Ordinary insulating paper and No. 45 naphthenic transformer mineral insulating oil are used for manufacturing oil-immersed paper under laboratory conditions, the paper is allowed to absorb moisture naturally, and subsequent tests are carried out under different moisture contents (0.17%, 1.0%, 1.2%, 2.7%, 3.4% and 3.6%);

testing the frequency domain dielectric loss curve of the oil-immersed paper with different water contents at the temperature of 40 ℃, 60 ℃, 80 ℃ and 100 ℃ by using a testing instrument, and selecting the dielectric loss factor test data and the fitting curve of the oil-immersed paper with the water content of 0.2 percent as shown in figure 2; the dielectric loss tangent curves at different temperatures are shown in table 1;

TABLE 1 fitting curve of frequency spectrum of 0.2% water content of oil-impregnated paper at different temperatures

R in Table 1²And reflecting the goodness of fit. According to the slope function of the frequency spectrum fitting curve, the characteristic frequency point of the frequency spectrum fitting curve is obtained, and the slope function of the frequency spectrum fitting curve is as follows:

wherein θ (f) is a slope function of the spectral curve; log (log)₁₀tan is an insulating dielectric loss factor of the oil-impregnated paper obtained by testing after logarithmic transformation; log (log)₁₀f is the test frequency after the logarithm; d () is the function derivative sign.

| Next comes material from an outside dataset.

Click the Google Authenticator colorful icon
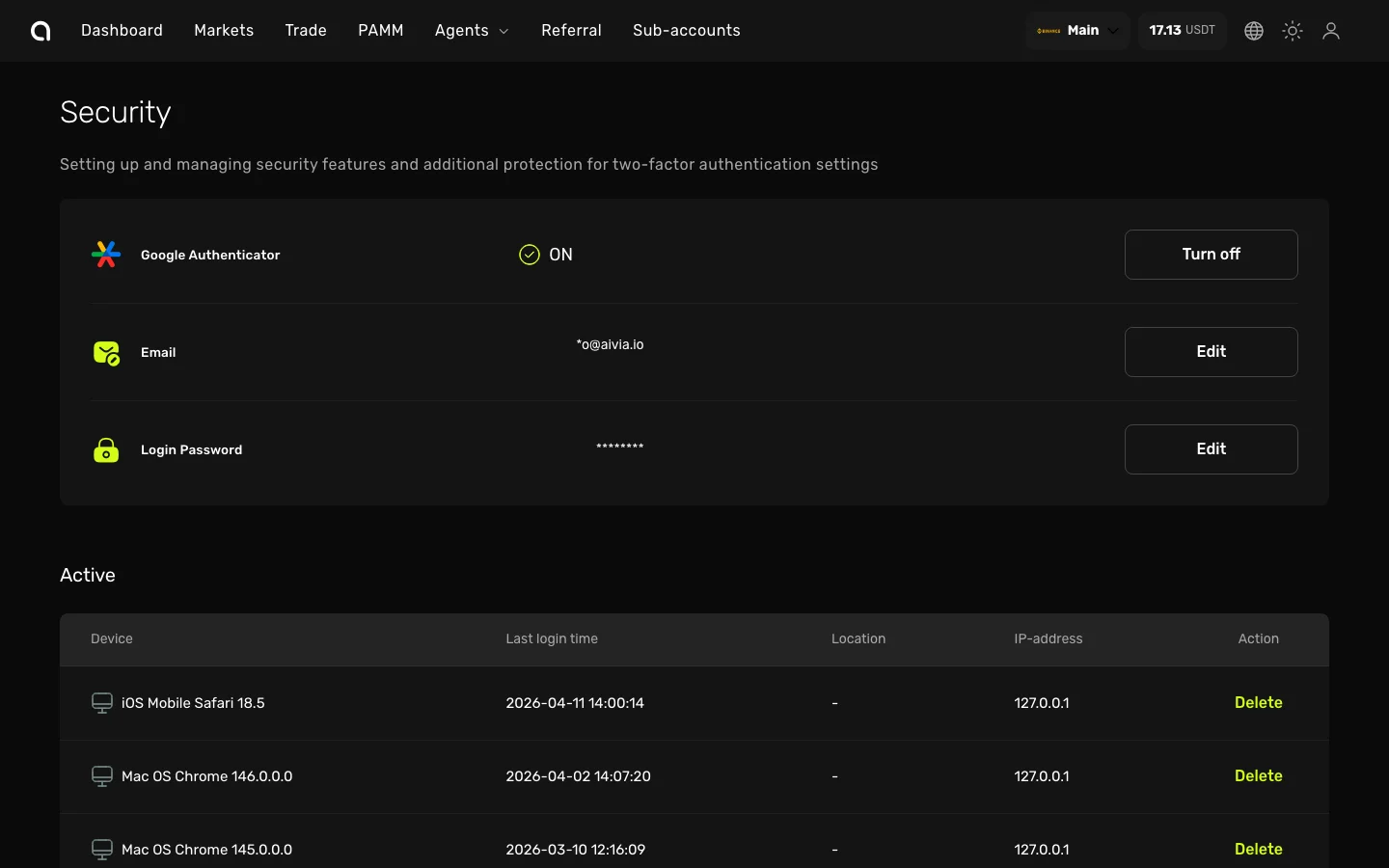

The slope function curves at different temperatures are shown in fig. 3, and the minimum value of the curve is selected as the characteristic frequency point. According to the slope function of the spectrum curve, inflection points of the spectrum curve at different temperatures can be obtained, the frequency at the extreme value is used as a characteristic frequency point of the reduction translation curve, meanwhile, the relaxation activation energy values of the oil-impregnated paper at different temperatures under corresponding water content can be obtained by combining the relationship between the frequency and the medium relaxation time, and the relaxation activation energy of the oil-impregnated paper is calculated, specifically as follows:

in the relaxation region of the medium, the relaxation time versus frequency can be expressed as follows:

f(T₁)×τ(T₁)＝f(T₂)×τ(T₂)＝const

wherein, f (T)₁) At a temperature of T₁Frequency in Hz; f (T)₂) At a temperature of T₂Frequency of lower, Hz; tau (T)₁) Is a temperature T₁The lower relaxation time, in units of s; tau (T)₂) Is a temperature T₂The lower relaxation time is s, delta E (tau) is the relaxation time activation energy of the oil-immersed paper, k is Boltzmann constant, 1.38 × 10^-23J/K；T₁、T₂Is the test temperature in K; const denotes a constant. Arranging and combining the test temperatures (T)₁-T₂,T₂-T₃,T₃-T₄,T₁-T₃,T₁-T₄Etc.) to calculate the relaxation time activation energy of the water-containing oil-impregnated paper, and the average value of the relaxation time activation energy is 0.72 eV.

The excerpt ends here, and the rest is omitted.